The victory for Felix comes nearly three years after she helped spearhead a conversation about the way women are treated in track, and sports in general.
She severed ties with Nike, which wrote in pay reductions to women's contracts if they became pregnant. Felix had a daughter in 2018.
She won the race wearing a shoe she designed for a company she created.
This is the first bronze medal of an Olympic career that spans back to the 2004 Athens Games.
Earlier, she had won six gold medals and three silver. She could go for No. 11 if the US puts her in the 4×400M relay final, which is set for Saturday (August 7).
While third place might have been a letdown in the past for Felix - famous are the snapshots of her crying in the recesses of the stadium after some hard-luck losses in Athens and Beijing - this one was nothing but sweet.
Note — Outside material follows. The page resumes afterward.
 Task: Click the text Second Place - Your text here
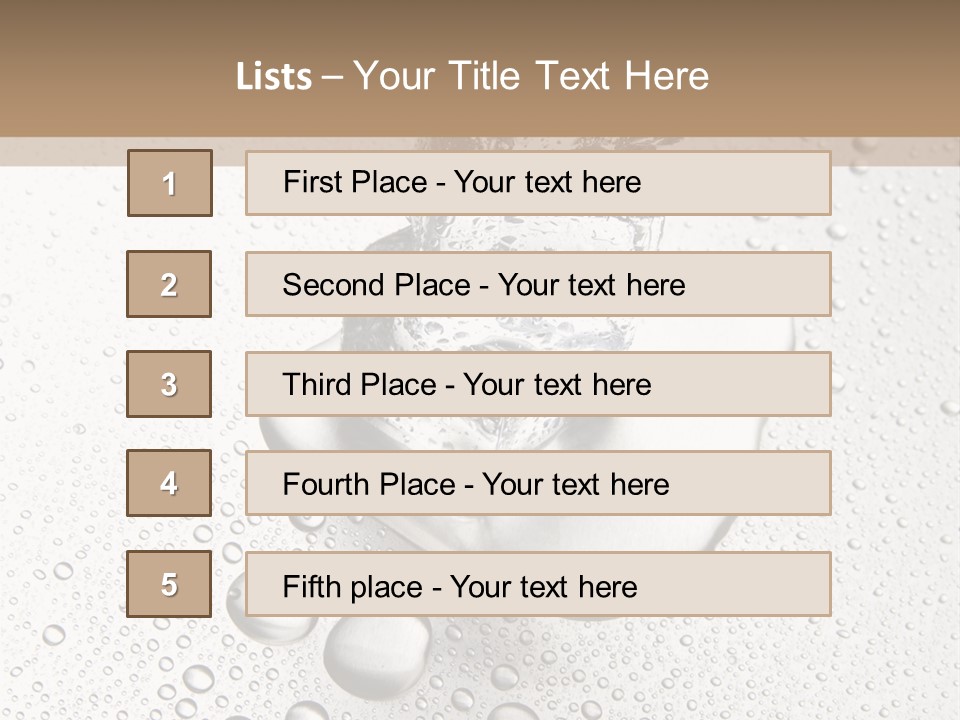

Felix has spoken candidly about the struggle to come back from a difficult pregnancy that led to an emergency C-section and put the lives of both her and her baby in jeopardy.
The American has spoken of the pressure she felt to return quickly, even when her body wasn't responding the way it once did.
She also overcame one of her biggest hurdles - leaving her well-cultivated private image behind to become a spokesperson for something much bigger, as per a report in the AP international news agency.
Last week, she gave voice to the topic that's been filtering through the Tokyo 2020 Olympics - the pressure to win.
"When I line up for a race, I'm normally afraid," she said in a heartfelt essay on social media, posted only hours before the race.
"I'm not afraid of losing. I lose much more than I win. That's life and I think that's how it's supposed to be."
But come the big day, Felix won it, then collapsed on the ground - smiling wide this time for third place, a result that put her alone in the record books.